━━━━━ PASSAGE TO READ ━━━━━
What if your computer could read?

Today we might type more than we talk, enormous amount of text data has been generated every single minute since digital era. Data is new oil (and even more valuable, for those who know how to blend it). However, a human brain is not sharp at reading large of amount of text. Our eyes are limited of two sides, which disallow a normal person to read more than 200–300 words per minute. According to “The Guinness World Record Book”, Maria Teresa Calderon can read more than 50,000 words per minute: 166 times faster than us (Maria could finish reading this blog, by end of our first two line of this paragraph). Would it be great if all of us can beat Maria in reading by a few line of Python code? The answer is yes! It would be great, with some help from free software fastText, and little understanding of Python scripts

The first task is basic Natural Language Processing (NLP) and apply some technique in “text classification”,which every line of text data can be categorised into assigned groups. For example, banking industry may offer countless of financial services which require written statement from customers. Text classification module (classifier) can read those statement, and categorise them into one of the bank services category. Anyway, machines need to be taught in order to understand human language.
━━━━━ SUPPLIED RECORDS ━━━━━
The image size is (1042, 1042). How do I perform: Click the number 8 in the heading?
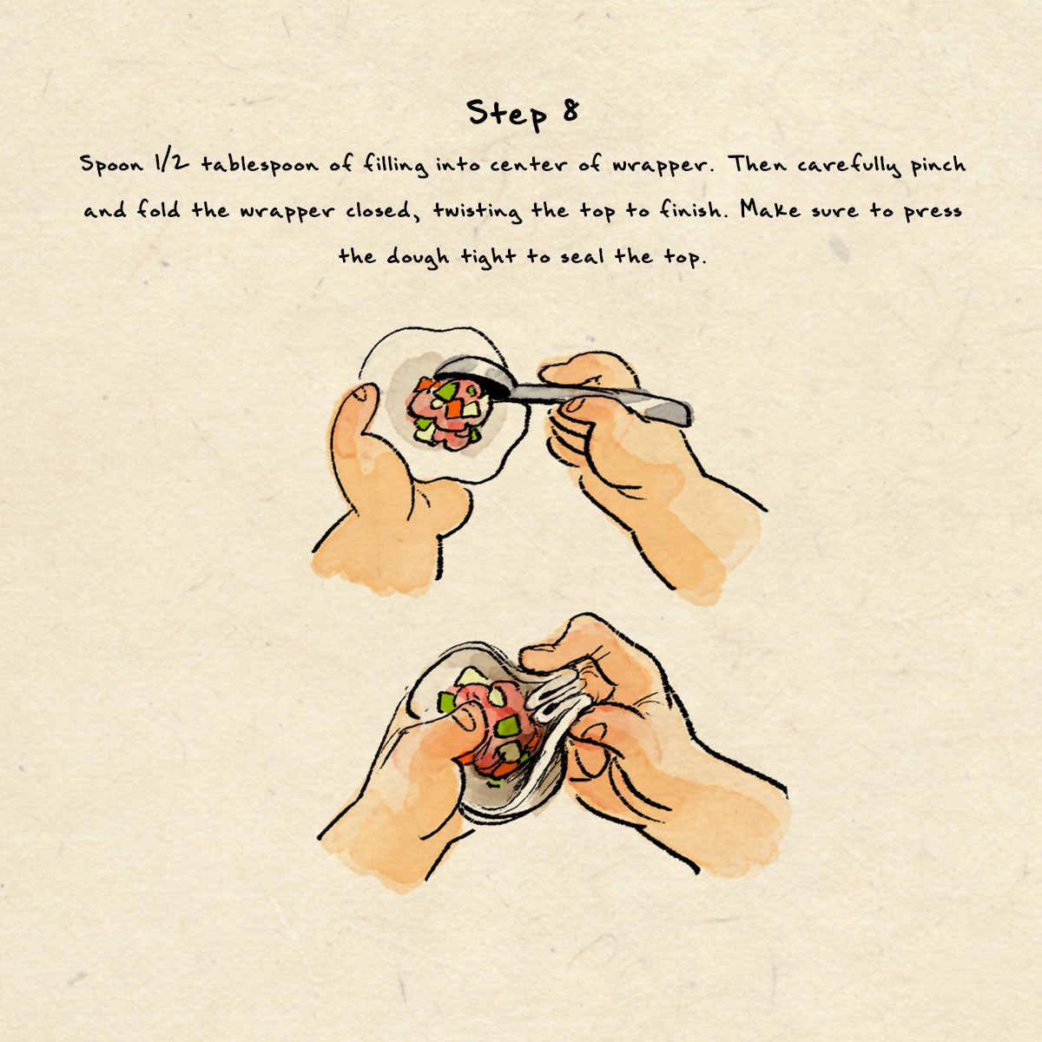(570, 111)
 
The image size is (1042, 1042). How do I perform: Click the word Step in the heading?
(506, 114)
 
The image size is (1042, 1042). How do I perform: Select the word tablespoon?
(260, 163)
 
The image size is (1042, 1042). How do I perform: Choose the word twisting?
(478, 211)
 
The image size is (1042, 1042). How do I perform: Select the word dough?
(418, 257)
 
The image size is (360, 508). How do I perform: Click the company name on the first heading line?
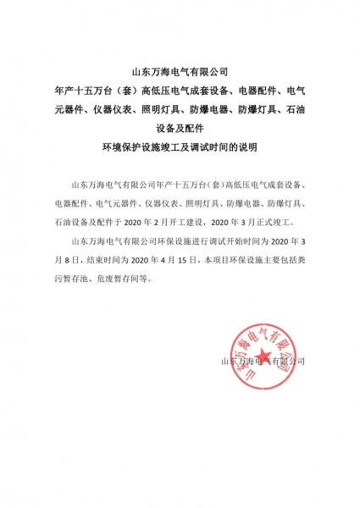pyautogui.click(x=180, y=72)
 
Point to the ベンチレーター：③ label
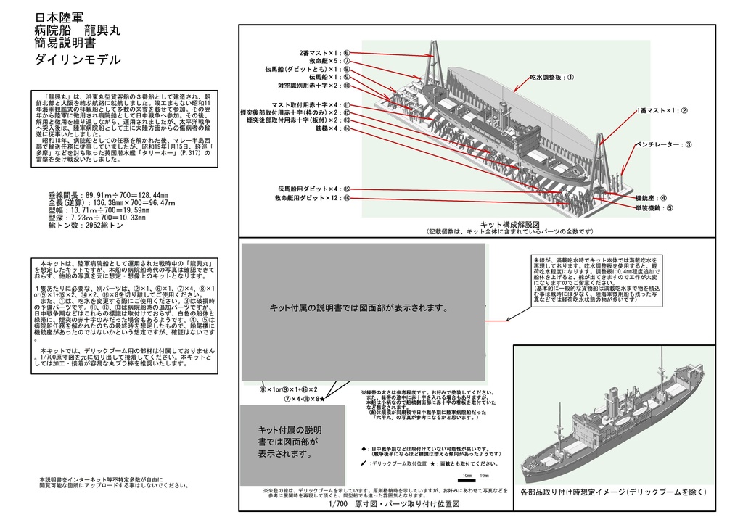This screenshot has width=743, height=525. tap(663, 144)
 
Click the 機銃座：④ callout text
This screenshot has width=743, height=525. tap(651, 197)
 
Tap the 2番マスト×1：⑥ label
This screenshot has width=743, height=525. tap(324, 53)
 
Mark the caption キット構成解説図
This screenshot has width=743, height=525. tap(511, 224)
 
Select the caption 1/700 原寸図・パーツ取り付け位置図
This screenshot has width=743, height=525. tap(394, 504)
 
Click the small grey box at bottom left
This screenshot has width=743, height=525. tap(292, 442)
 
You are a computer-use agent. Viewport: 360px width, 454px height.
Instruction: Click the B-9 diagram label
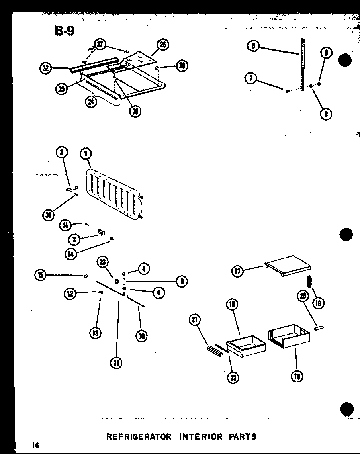(65, 31)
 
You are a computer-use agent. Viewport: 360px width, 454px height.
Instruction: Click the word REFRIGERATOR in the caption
(139, 436)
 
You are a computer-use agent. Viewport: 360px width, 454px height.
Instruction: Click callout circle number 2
(62, 152)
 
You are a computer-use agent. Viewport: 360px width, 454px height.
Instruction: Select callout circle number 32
(45, 68)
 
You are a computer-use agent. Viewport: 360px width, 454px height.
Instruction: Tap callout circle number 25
(61, 89)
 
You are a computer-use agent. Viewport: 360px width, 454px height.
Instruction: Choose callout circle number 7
(251, 78)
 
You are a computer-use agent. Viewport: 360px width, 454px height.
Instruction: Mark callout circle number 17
(237, 271)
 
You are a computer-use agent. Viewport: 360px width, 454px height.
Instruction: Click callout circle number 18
(297, 376)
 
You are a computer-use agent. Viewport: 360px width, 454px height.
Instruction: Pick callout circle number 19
(232, 305)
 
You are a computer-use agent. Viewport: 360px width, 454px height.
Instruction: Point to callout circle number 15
(40, 275)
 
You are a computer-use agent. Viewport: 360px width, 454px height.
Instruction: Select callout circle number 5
(182, 281)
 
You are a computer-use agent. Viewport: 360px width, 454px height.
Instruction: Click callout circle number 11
(116, 363)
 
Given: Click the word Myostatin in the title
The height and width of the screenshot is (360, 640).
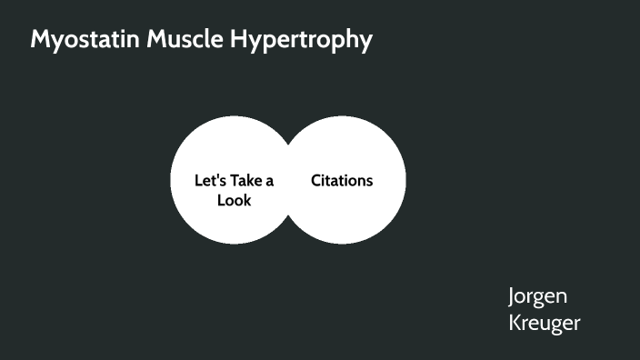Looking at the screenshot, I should pos(79,41).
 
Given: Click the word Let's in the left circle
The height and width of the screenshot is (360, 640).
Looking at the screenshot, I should pos(209,180).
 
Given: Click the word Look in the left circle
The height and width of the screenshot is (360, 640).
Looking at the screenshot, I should pos(234,200).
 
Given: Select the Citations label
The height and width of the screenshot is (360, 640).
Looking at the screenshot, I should pos(342,180).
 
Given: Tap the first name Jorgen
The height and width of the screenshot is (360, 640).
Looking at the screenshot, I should pos(537,296).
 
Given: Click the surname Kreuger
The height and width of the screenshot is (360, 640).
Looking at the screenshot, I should pos(544,323).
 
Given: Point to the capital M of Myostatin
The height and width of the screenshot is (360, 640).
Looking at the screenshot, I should pos(41,41).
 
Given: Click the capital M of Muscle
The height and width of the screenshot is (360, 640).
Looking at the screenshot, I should pos(144,41).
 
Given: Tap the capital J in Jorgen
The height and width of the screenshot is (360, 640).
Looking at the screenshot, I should pos(512,297).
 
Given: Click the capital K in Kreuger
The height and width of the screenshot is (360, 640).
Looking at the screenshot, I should pos(515,323).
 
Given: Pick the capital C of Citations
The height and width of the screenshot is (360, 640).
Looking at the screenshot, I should pos(316,180).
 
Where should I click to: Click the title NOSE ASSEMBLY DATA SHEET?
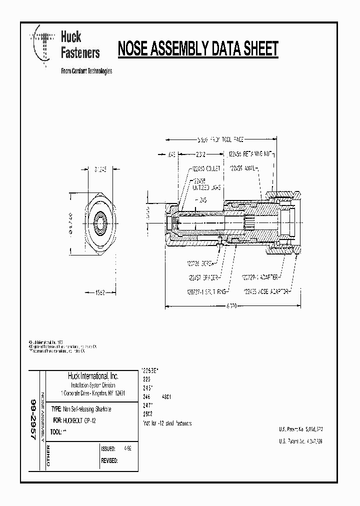click(x=198, y=50)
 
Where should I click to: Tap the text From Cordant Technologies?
click(x=86, y=71)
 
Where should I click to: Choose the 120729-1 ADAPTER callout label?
click(x=260, y=276)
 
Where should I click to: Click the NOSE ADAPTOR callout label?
click(x=266, y=290)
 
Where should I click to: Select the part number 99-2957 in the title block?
click(x=34, y=420)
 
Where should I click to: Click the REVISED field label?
click(x=110, y=460)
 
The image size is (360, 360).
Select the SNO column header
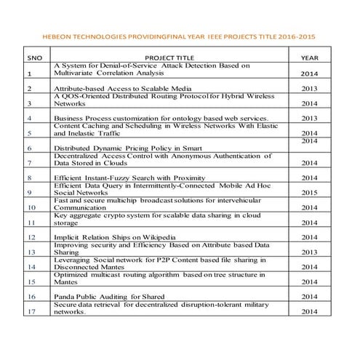tap(34, 56)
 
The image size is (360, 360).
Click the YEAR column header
tap(310, 56)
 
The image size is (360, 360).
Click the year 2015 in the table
tap(310, 193)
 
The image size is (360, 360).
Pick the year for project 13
tap(310, 252)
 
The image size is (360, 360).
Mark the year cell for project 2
tap(310, 89)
━━━━━
§ **PROBLEM A**
In the text on computer reading, why could Maria Teresa Calderon finish the blog by the time other readers reached the end of its first two lines?
§ **PROBLEM B**
Quote the stretch of the text on computer reading from "The first task" through "understand human language.".

§ **FULL OUTPUT A**
She can read more than 50,000 words per minute. The text says that is 166 times faster than a normal person, who reads 200–300 words per minute.

§ **FULL OUTPUT B**
The first task is basic Natural Language Processing (NLP) and apply some technique in “text classification”,which every line of text data can be categorised into assigned groups. For example, banking industry may offer countless of financial services which require written statement from customers. Text classification module (classifier) can read those statement, and categorise them into one of the bank services category. Anyway, machines need to be taught in order to understand human language.